If, as contended for on behalf of the
respondents, section 11 of the Act were to be construed as entitling a landlord
to apply for eviction of a tenant on the ground of irregular payment of rent
amounting to ' non-payment ' of rent and as empowering the Controller to
determine as to whether irregular payment of rent amounts to non-payment of
rent within the meaning of sub-section (1)of section 11, and subsection (3) of
section 18 were to be construed as making the decision of the Controller on
this question of law a final one, it will appear that not only this Act will
have conferred a right upon the landlord very much in excess of the right that
he enjoys under the ordinary law in the matter of determination of tenancies,
but that it will have conferred very much larger power on the Controller than
that possessed by the Civil Courts under the ordinary law in the matter of
passing decrees for eviction of tenants. The principle of law and equity on
which relief against forfeiture for ',non-payment of rent' is based, will have
been completely abrogated, and the protection of a tenant in possession of a
building instead of being enlarged will 150 have been very much curtailed. A
construction of these provisions, which is calculated to bring about these
consequences, cannot and is not in accordance with the circumstances to which
this Act was intended to apply and indeed cannot be accepted. The contention of
Mr. Lalnarain Sinha on behalf of the respondent that the circumstances
disclosed in the petition raised the question for determination by the
Controller whether a case of non-payment of rent in law was established, and
his decision of that question, even if wrong in law, is not liable to be
questioned in the Civil Court must be over-ruled." It seems to us that the
view taken by the High Court is not correct. Section 11 begins with the words
"Notwithstanding anything contained in any agreement or law to the contrary,"
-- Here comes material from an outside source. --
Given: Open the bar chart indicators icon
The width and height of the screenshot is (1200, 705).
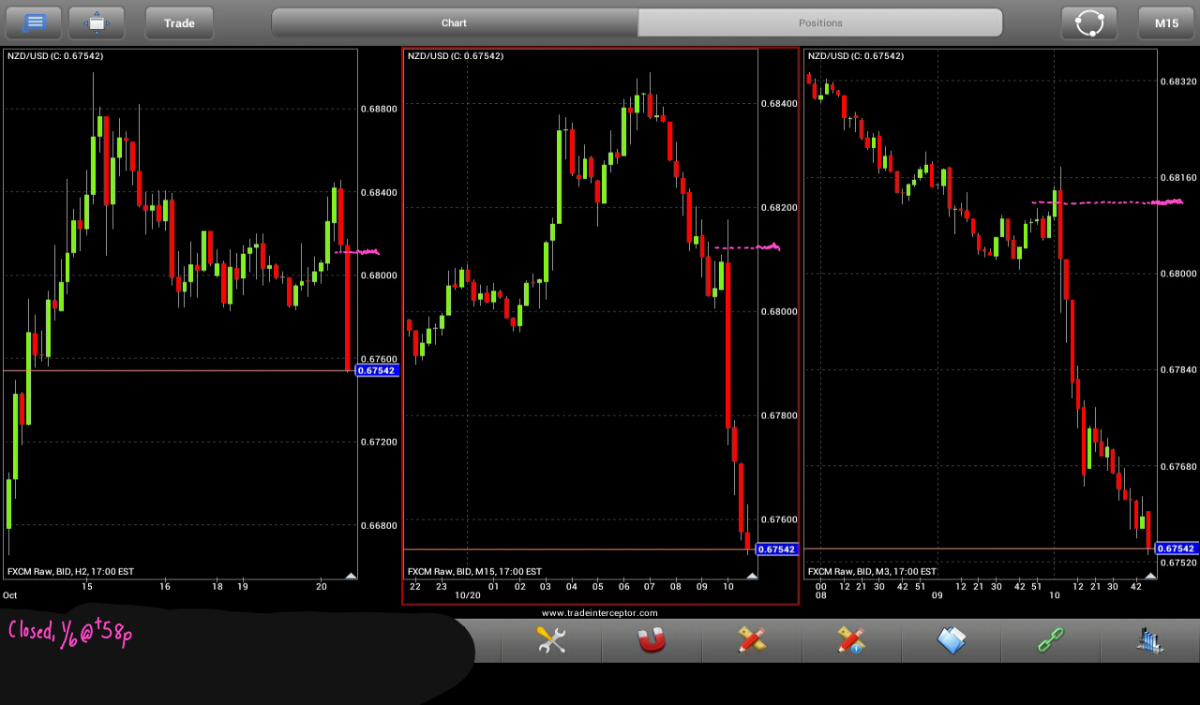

and hence any attempt to import the provisions relating to the law of transfer
of property for the interpretation of the section would seem to be out of
place.
Section 11 is a self-contained section, and
it is wholly unnecessary to go outside the Act for determining whether a tenant
is liable to be evicted or not, and under what conditions he can be evicted. It
clearly provides that a tenant is not liable to be evicted except on certain conditions,
and one of the conditions laid down for the eviction of a month to month tenant
is non-payment of rent. Sub-section (8) (b) of section 11 provides that the
"Controller shall, if he is satisfied that the claim of the landlord is
bona fide, make an order directing the tenant to put the landlord in possession
of the building" and if he is not so satisfied he shall make an order
rejecting the application. Section 16 empowers the Controller to make enquiries
and inspections and to summon and enforce the attendance of witnesses and
compel the production of documents in the same manner as is provided in the
Code of Civil Procedure. Section 18 provides that any person aggrieved by an
order passed by the Controller may within 15 days of the receipt of such order
by him, prefer an appeal to the Commissioner of the Division, and it also
prescribes the procedure for the hearing of the appeal. Sub-section (3) 151 of
this section states that "the decision of the Commissioner and subject
only to such decision, an order of the Controller shall be final, and shall not
be liable to be questioned in any Court of law whether in a suit or other proceeding
by way of appeal or revision." The Act thus sets up a complete machinery
for the investigation of those matters upon which the jurisdiction of the
Controller to order eviction of a tenant depends, and it expressly makes his
order final and subject only to the decision of the Commissioner. The Act
empowers the Controller alone to decide whether or not there is non-payment of
rent, and his decision on that question is essential before an order can be
passed by him under section 11. Such being the provisions of the Act we have to
see whether it is at all possible to question the decision of the Controller on
a matter which the Act clearly empowers him to decide. The law on this subject
has been very lucidly stated by Lord Esher M.R. in The Queen v. Commissioners
for Special Purposes of the Income Tax(1), in these words :-"When an
inferior court or tribunal or body, which has to exercise the power of deciding
facts, is first established by Act of Parliament, the legislature has to
consider what powers it will give that tribunal or body. It may in effect say
that, if a certain state of facts exists and is shown to such tribunal or body
before it proceeds to do certain things, it shall have jurisdiction to do such
things, but not otherwise. There it is not for them conclusively to decide
whether that state of facts exists, and, if they exercise the jurisdiction
without its existence, what they do may be questioned, and it will be held that
they have acted without jurisdiction. But there is another state of things
which may exist. The legislature may intrust the tribunal or body with a
jurisdiction, which includes the jurisdiction to determine whether the
preliminary state of facts exists as well as the jurisdiction, on finding that
it does exist, to proceed further or do (1) 21 Q.B.D. 313, at .319.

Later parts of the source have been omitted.